Sigmund Freud in Totem e tabù colse analogie fra la vita mentale dei selvaggi e quella degli europei nevrotici e scrisse delle “grandi nazioni di razza bianca che dominano il mondo e sulle cui spalle è caduta la guida della specie umana.
In questa rubrica ho già riportato nell’aprile 2018 alcune riflessioni di Carl Gustav Jung dopo il suo viaggio negli USA, così come il 1 dicembre 2017 quelle di J. C. Carothers sulle popolazioni del Kenia (1947). Secondo Carothers, la rarità della follia fra i “primitivi” sarebbe stata dovuta al fatto che le loro culture non avrebbero preteso responsabilità personale, spirito di iniziativa; egli parla addirittura di una straordinaria somiglianza fra i negri e i bianchi leucotomizzati, somiglianza che imputa allo scarso uso dei lobi frontali da parte degli africani.
Negli anni della prima Guerra Mondiale, i test di intelligenza applicati ai militari USA aprirono la discussione sull’interpretazione da dare ai punteggi inferiori ottenuti dagli afroamericani, una discussione che decadde dopo la scoperta degli orrori del nazifascismo, per essere ripresa da Arthur Jensen (1969) professore dell’Università di California che sostenne le basi genetiche del QI, tesi ripresa poi da Eysenk. Anche il premio Nobel James Watson ha sostenuto che i neri sarebbero meno intelligenti dei bianchi.
Ciò detto, Fernando va a documentare 4 vicende “esemplari” della psichiatria bianca occidentale che mostrano alcuni modi con cui è avvenuta la “costruzione sociale” delle diagnosi:
- Gli abusi psichiatrici a carico dei dissidenti politici nell’URSS, abusi che costarono l’espulsione degli psichiatri sovietici dall’Associazione mondiale degli psichiatri
- La dichiarazione nel 1973 dell’American Psychiatric Association con la quale si affermava che l’omosessualità non era più da considerarsi una malattia
- La diagnosi di Drapetomania secondo Samuel Cartwright (1793-1863), medico chirurgo e psicologo statunitense che pubblicò nel 1851 sue riflessioni sul tema Diseases and peculiarities of the negro race[1], descrivendo un disturbo mentale che sarebbe stato tipico dei neri, quelli in condizione di schiavitù in particolare: la drapetomania che portava lo schiavo a fuggire
- La Dysaesthesia Aethiopis, sempre secondo Cartwright, caratterizzata da “insensibilità” della pelle e da “ebetudine” della mente, più comune fra gli schiavi liberati che fra quelli rimasti nelle piantagioni. Gli ex-schiavi “rompono, scialacquano, distruggono tutto quello che capita loro in mano; maltrattano cavalli e bestiame, strappano, bruciano, lacerano i propri abiti; senza alcun rispetto per la proprietà, si rubano le cose l’un l’altro per rimpiazzare quello che hanno distrutto; sollevano senza ragione tumulti contro i loro sovrintendenti e gli stessi loro compagni e sembrano insensibili al dolore quando vengono puniti”.

AZIONE RICHIESTA:
Prosegui il testo sul razzismo nella psichiatria occidentale partendo dopo la sua ultima frase. Il materiale proviene da una fonte diversa dal testo.

ESTRATTI DEL MATERIALE:

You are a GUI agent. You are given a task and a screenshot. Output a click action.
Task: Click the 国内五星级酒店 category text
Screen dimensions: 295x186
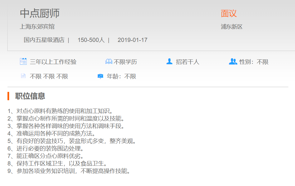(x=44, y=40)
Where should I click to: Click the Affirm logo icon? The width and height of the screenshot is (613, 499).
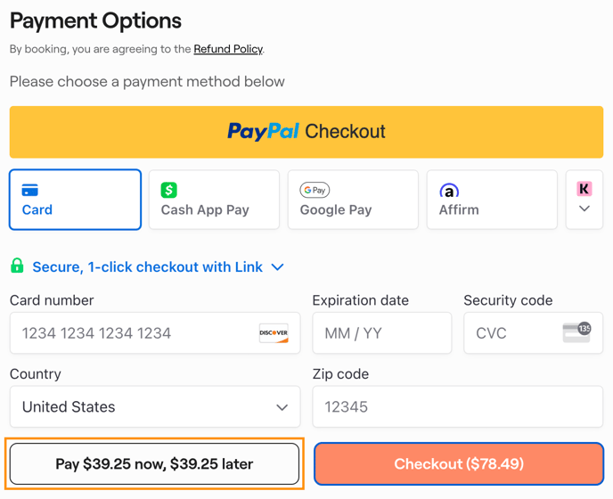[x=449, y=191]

...

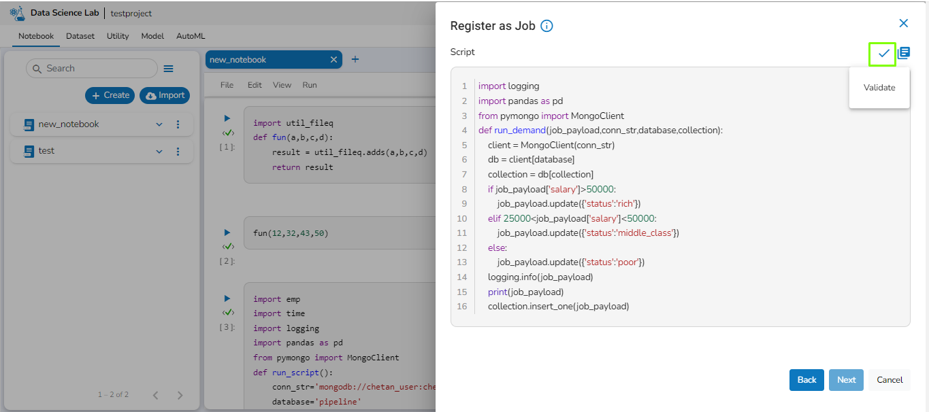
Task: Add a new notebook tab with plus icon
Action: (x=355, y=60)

RISPOSTA:
Questi esempi risultano eclatanti. Ma nella maggior parte delle situazioni è meno facile evidenziare l’influenza di un pregiudizio razzista nella costruzione sociale delle malattie mentali. A tale riguardo Suman Fernando cita il gran numero di diagnosi di schizofrenia fra gli afroamericani e di diagnosi di “psicosi da cannabis”, nel Regno Unito negli anni ’80 del secolo scorso, a carico degli Antillani di colore immigrati. A proposito di quest’ultimo caso, da una parte i media e la polizia spingevano ad associare l’assunzione di droghe illegali a specifiche “razze”, dall’altra attribuivano i comportamenti aggressivi degli Antillani a loro uso abituale di droghe illegali.
Un’altra vicenda è quella della rarità delle diagnosi di depressione a carico degli afroamericani negli Stati del Sud degli USA: il “negro”, irriflessivo, irresponsabile, fanciullesco non sarebbe stato in grado di provare sensi di colpa anche in circostanze in cui un bianco ne sarebbe stato travolto. La notazione fu confermata da Carothers per i Kenioti. Raymond Prince ha osservato nel 1968 un deciso aumento delle diagnosi di depressione fra gli abitanti del Ghana, dopo la conquista dell’indipendenza avvenuta nel 1957, ma, a suo parere, a tale aumento avrebbe contribuito anche la promozione dell’uso dell’assunzione degli antidepressivi da parte dell’industria farmaceutica.